───── Excerpted passage

4. BONUS; VESTING OF OPTIONS
UPON CHANGE OF CONTROL
a. During
the Employment Term, Xxxxx shall be eligible to receive a bonus set by the
Compensation Committee in its sole discretion and based on such factors as it
deems appropriate. All bonuses shall be paid in accordance with the
Company’s standard payroll practices, net of any applicable
withholding. No bonus will be payable under this section unless Xxxxx
is employed on December 31st of the
fiscal year to which such bonus relates. Any bonus payable under this
section, shall be paid no later than March 15th of the
fiscal year following the fiscal year to which such bonus relates.
b.
In the
event that a Change of Control (as defined below) occurs during the term of this
Agreement, one half of any unvested stock options granted to Xxxxx which are
outstanding as of the date of that Change of Control and have not yet vested
(“Unvested Options”) shall be deemed to be fully vested as of that
date. Subject to paragraph 7(c), the remaining one half of the
Unvested Options shall vest on the earliest to occur of (x) the scheduled
vesting date and (y) twelve (12) months from the date of such Change of Control,
subject, in each case, to Jenny’s continued employment with the Company on such
dates.

──────────

:: Assigned task 1 ::
In the bonus clause, what is the latest date by which a bonus must be paid?
:: Assigned task 2 ::
Copy the bonus clause from "4. BONUS; VESTING" to "the fiscal year to which such bonus relates.", changing "Compensation Committee" to "Board of Directors".
Rely only on the bonus clause to answer.

───── Recorded data

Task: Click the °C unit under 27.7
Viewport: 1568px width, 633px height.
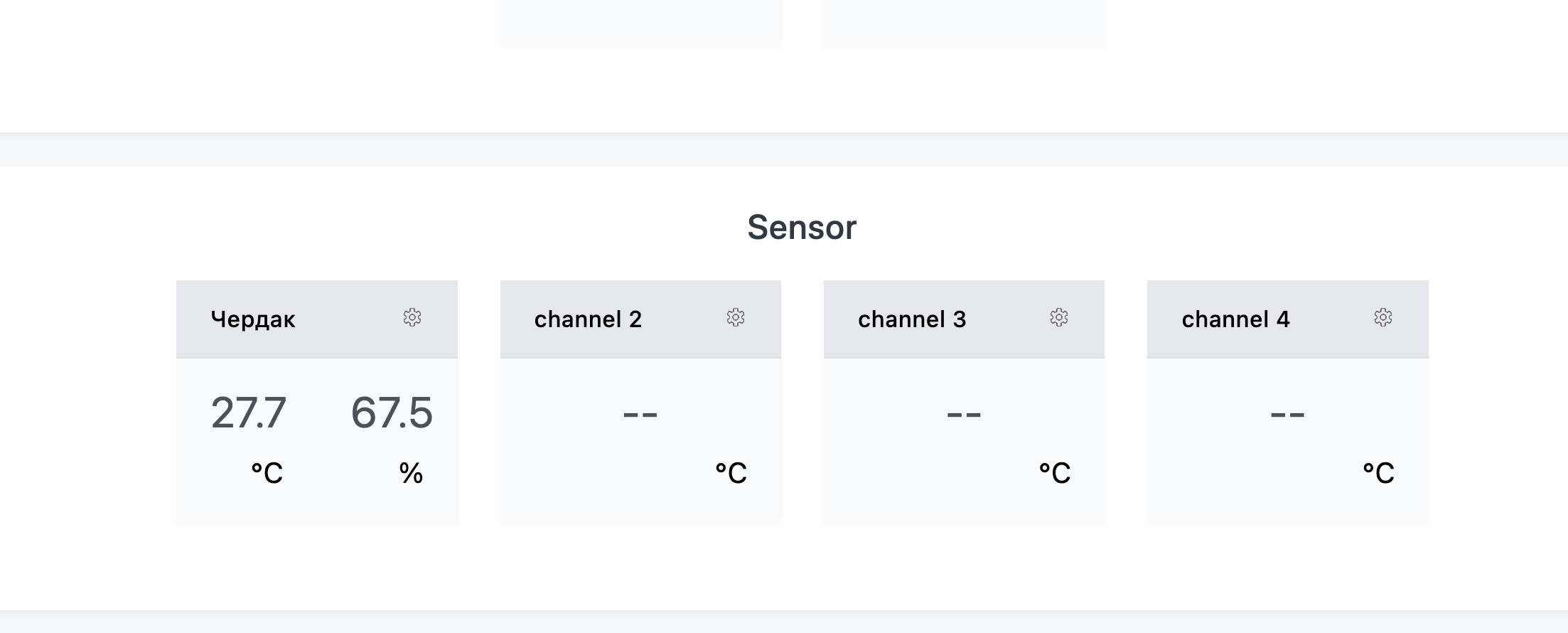Action: pyautogui.click(x=267, y=473)
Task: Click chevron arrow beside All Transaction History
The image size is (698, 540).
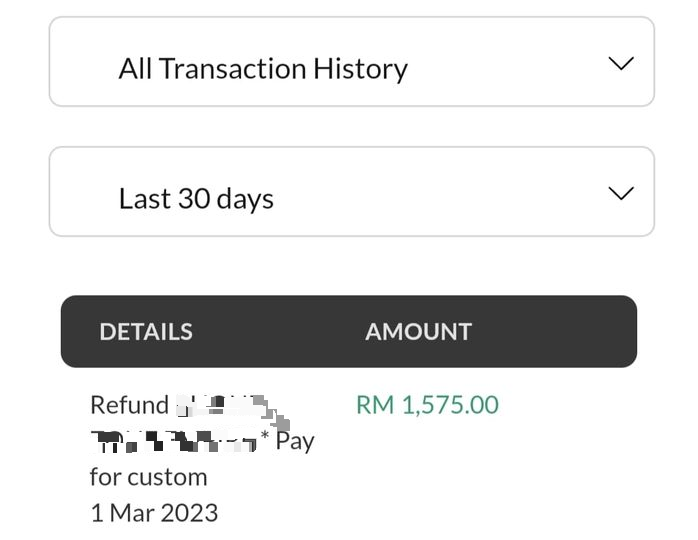Action: [621, 64]
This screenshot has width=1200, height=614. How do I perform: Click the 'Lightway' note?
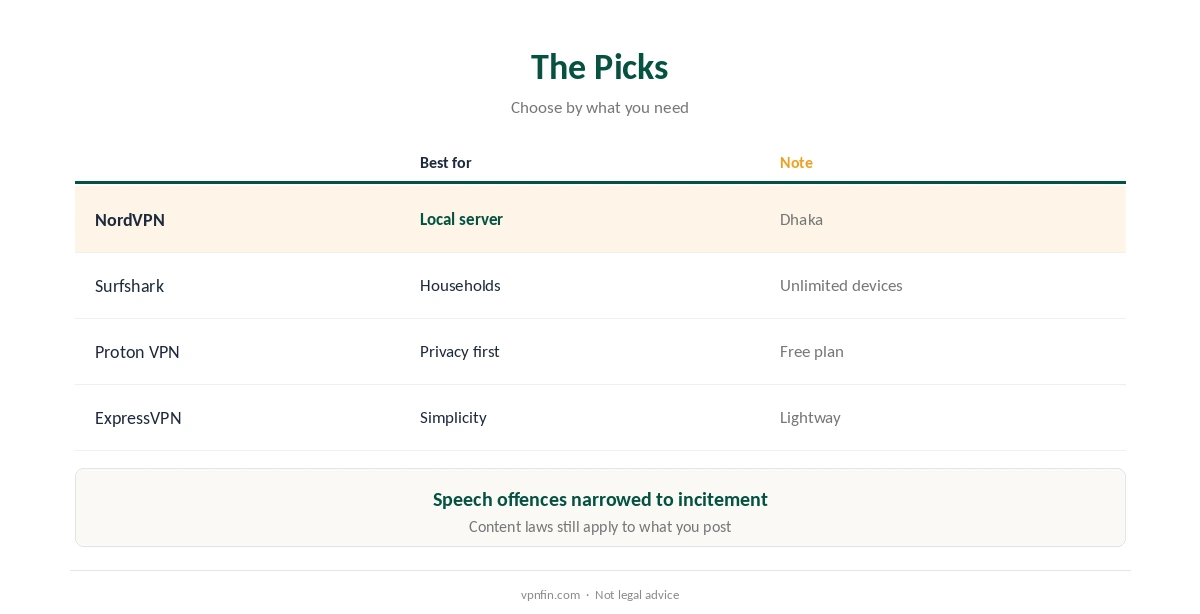810,417
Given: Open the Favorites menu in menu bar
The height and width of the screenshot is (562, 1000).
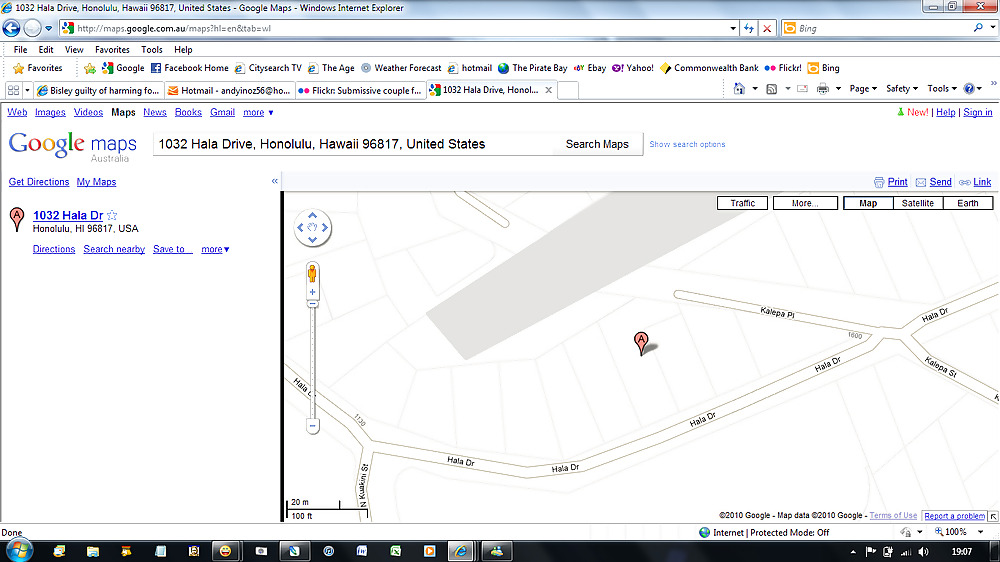Looking at the screenshot, I should (112, 49).
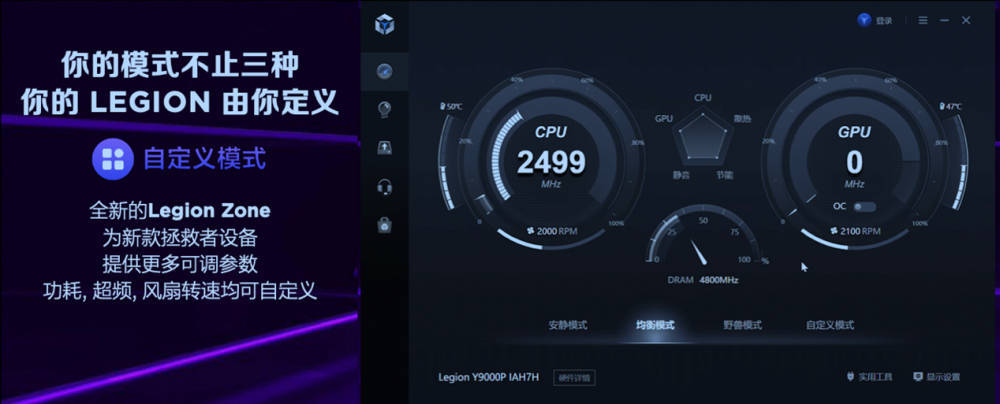Click the blue user avatar icon

click(864, 20)
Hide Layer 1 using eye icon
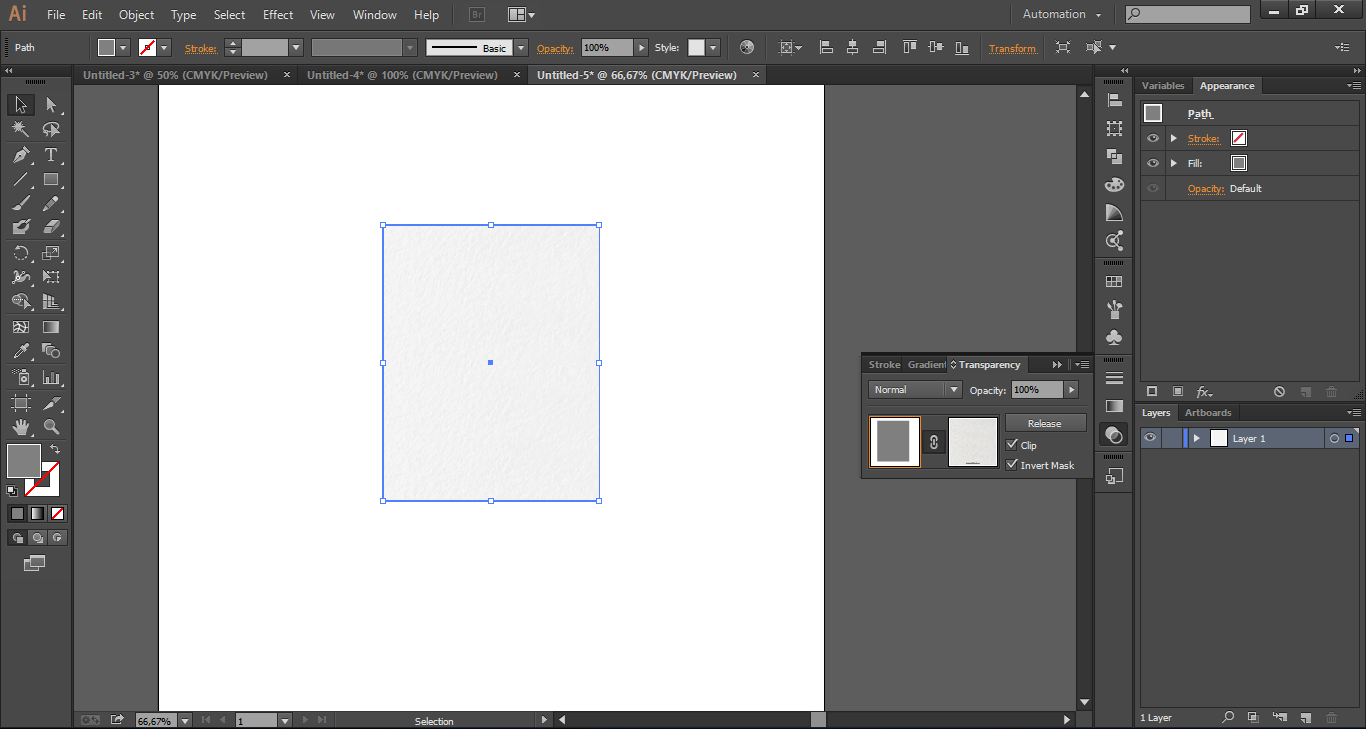 (1151, 438)
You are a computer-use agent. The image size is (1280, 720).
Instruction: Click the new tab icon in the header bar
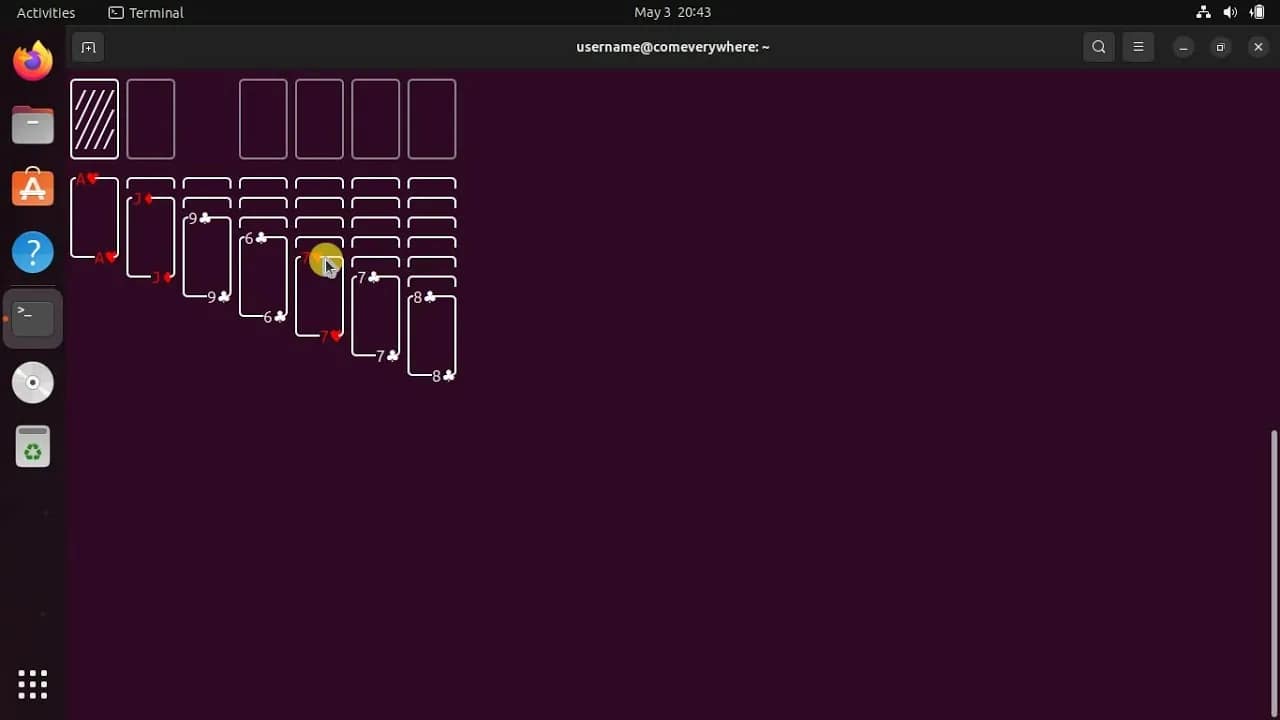[x=88, y=46]
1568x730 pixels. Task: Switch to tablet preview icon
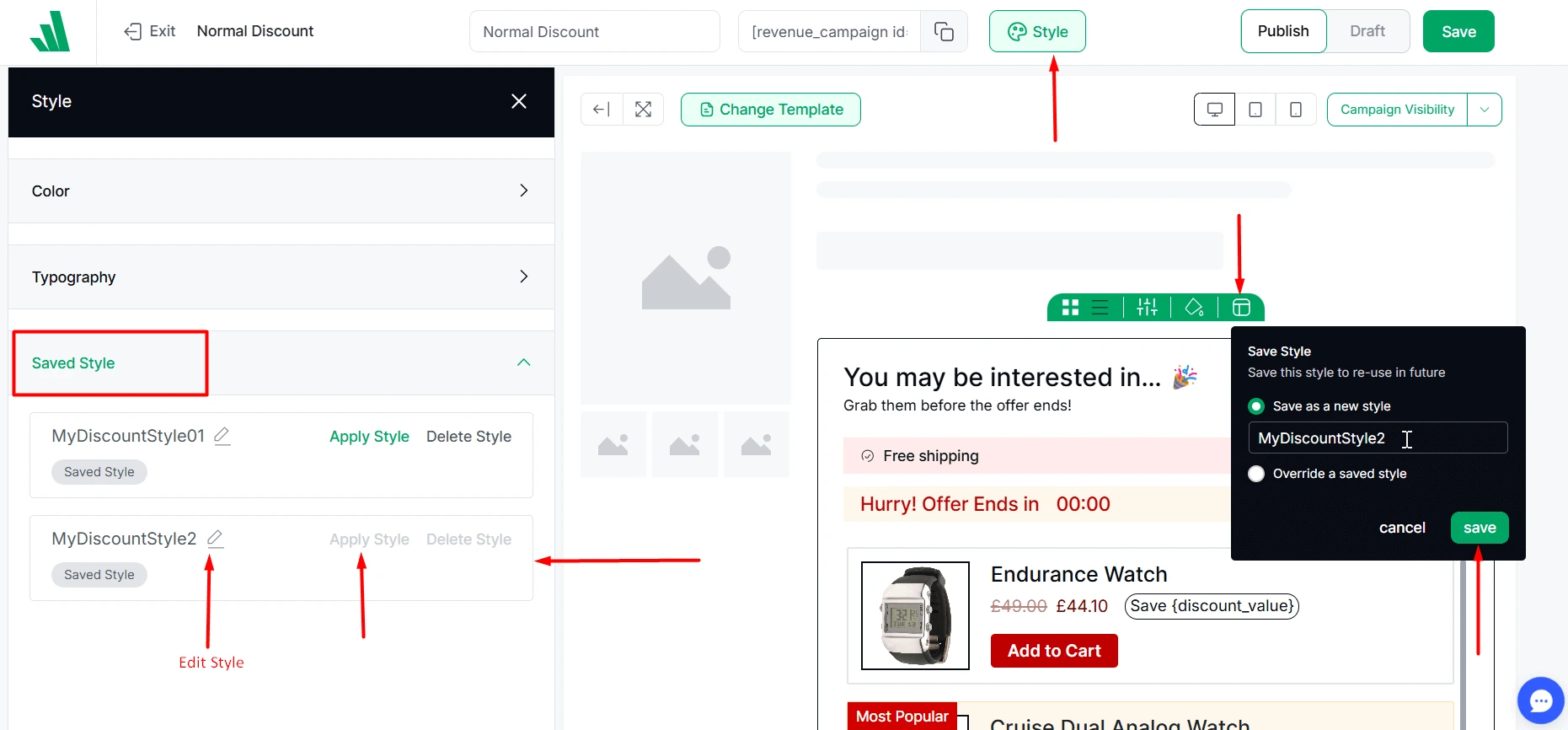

──────────

:: Response box 1 ::
No later than March 15th of the fiscal year following the fiscal year to which the bonus relates.

:: Response box 2 ::
4. BONUS; VESTING OF OPTIONS
UPON CHANGE OF CONTROL
a. During
the Employment Term, Xxxxx shall be eligible to receive a bonus set by the
Board of Directors in its sole discretion and based on such factors as it
deems appropriate. All bonuses shall be paid in accordance with the
Company’s standard payroll practices, net of any applicable
withholding. No bonus will be payable under this section unless Xxxxx
is employed on December 31st of the
fiscal year to which such bonus relates. Any bonus payable under this
section, shall be paid no later than March 15th of the
fiscal year following the fiscal year to which such bonus relates.